◆ Source extract
_ _ _

Archbishop Stefan, whose secular name is Stojan Veljanovski (Стојан Вељановски), was born on May 1, 1955, in the village of Dobruševo in southern Macedonia.

In 1969, he enrolled in the Macedonian Orthodox Theological Seminary of St. Clement of Ohrid in Dračevo, where he graduated in 1974. That same year, he went to Belgrade to study at the Theological Faculty, graduating in 1979.

Upon his return to Macedonia, the Holy Synod of the Macedonian Orthodox Church named him a teacher at the Theological Seminary in Skopje. In 1980, he left for postgraduate studies at the Institute of St. Nicholas in Bari, Italy, which specializes in ecumenical-patristic and Greco-Byzantine studies. In 1982, he received a master's degree from this institute.

When he returned to Macedonia, Stefan became a lecturer at Skopje's St. Clement of Ohrid Theological Faculty.

He took his monastic vows at the St. Naum monastery in Ohrid on July 3, 1986, and on July 12 he was named Metropolitan of Zletovo and Strumica. Shortly thereafter he was enthroned as Bishop of Bregalnica and Štip.

In the following years, Bishop Stefan served as dean of the Theological Faculty in Skopje, spokesman for the Holy Synod of the Macedonian Orthodox Church, as editor in chief of the church's official gazette "Church Life" (Црковен живот) and as secretary-general of the Archbishopric of Ohrid and Macedonia.

_ _ _

◆ Supplied information
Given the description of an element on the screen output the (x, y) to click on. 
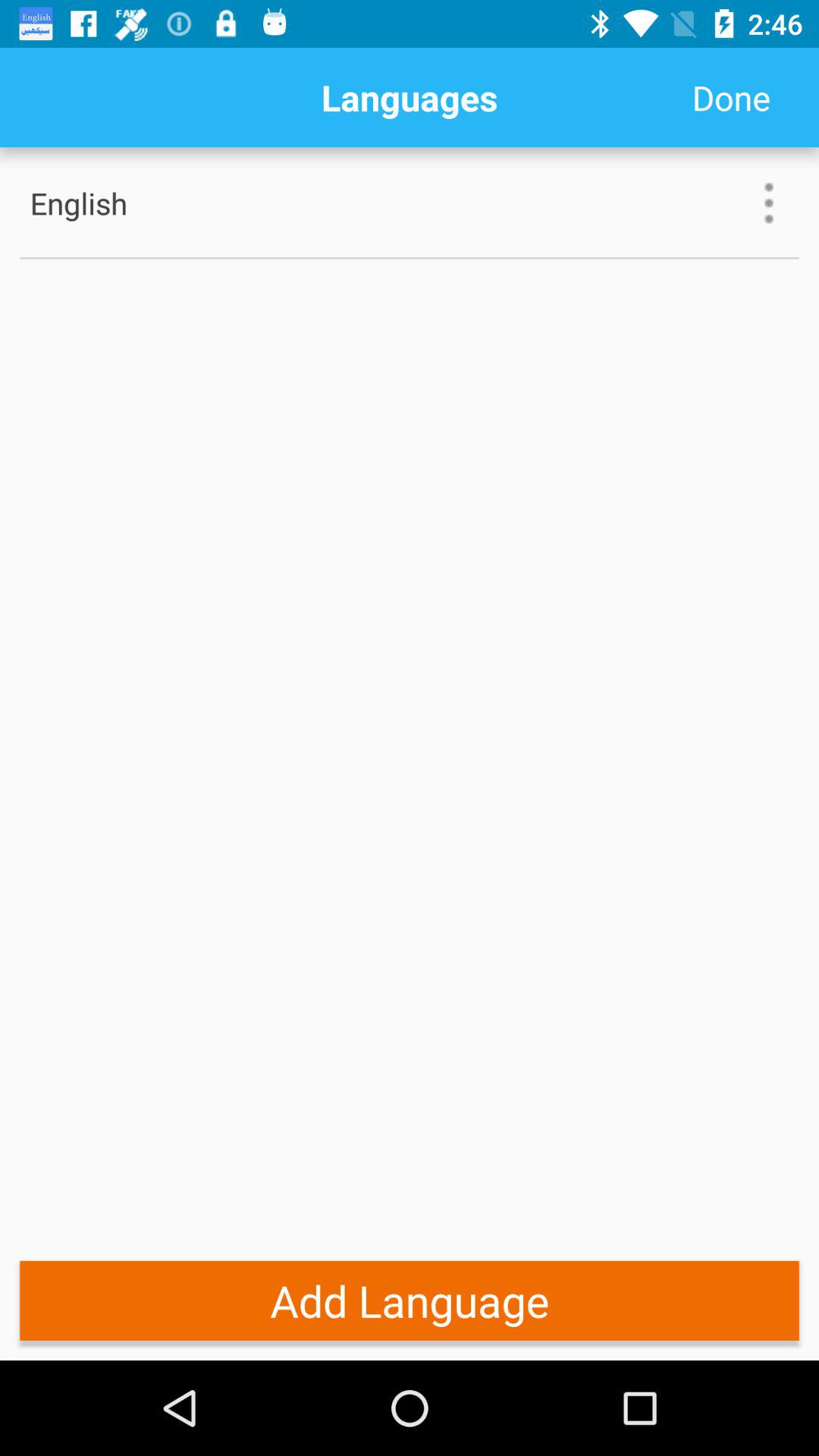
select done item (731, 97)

_ _ _

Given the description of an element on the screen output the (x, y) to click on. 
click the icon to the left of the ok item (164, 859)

_ _ _

◆ The exercise
Extend the biography of Archbishop Stefan above, picking up after its final sentence about his roles as dean, spokesman, editor in chief and secretary-general.

◆ Response to this exercise
In Ohrid on 9 and October 10, 1999, the Church National Assembly ― a congregation of clerics and laymen ― elected Bishop Stephen as head of the Macedonian Orthodox Church. Reacting to concerns that Bishop Stefan was only 44 years old when he was elected, Protodeacon Slave Projkovski said the Macedonian Orthodox Church believed in Stefan's intellectual and moral maturity. Projkovski added, however, that the future of the Church did not only depend on Archbishop Stefan since, as head of the Macedonian Orthodox Church, he was merely the first among equals.

Archbishop Stefan largely refrains from interfering in politics, but has repeatedly urged politicians to support the Macedonian Orthodox Church[citation needed] in its longstanding feud with the Serbian Orthodox Church, which has never recognized the legitimacy of the former, and neither have any of the other Orthodox churches.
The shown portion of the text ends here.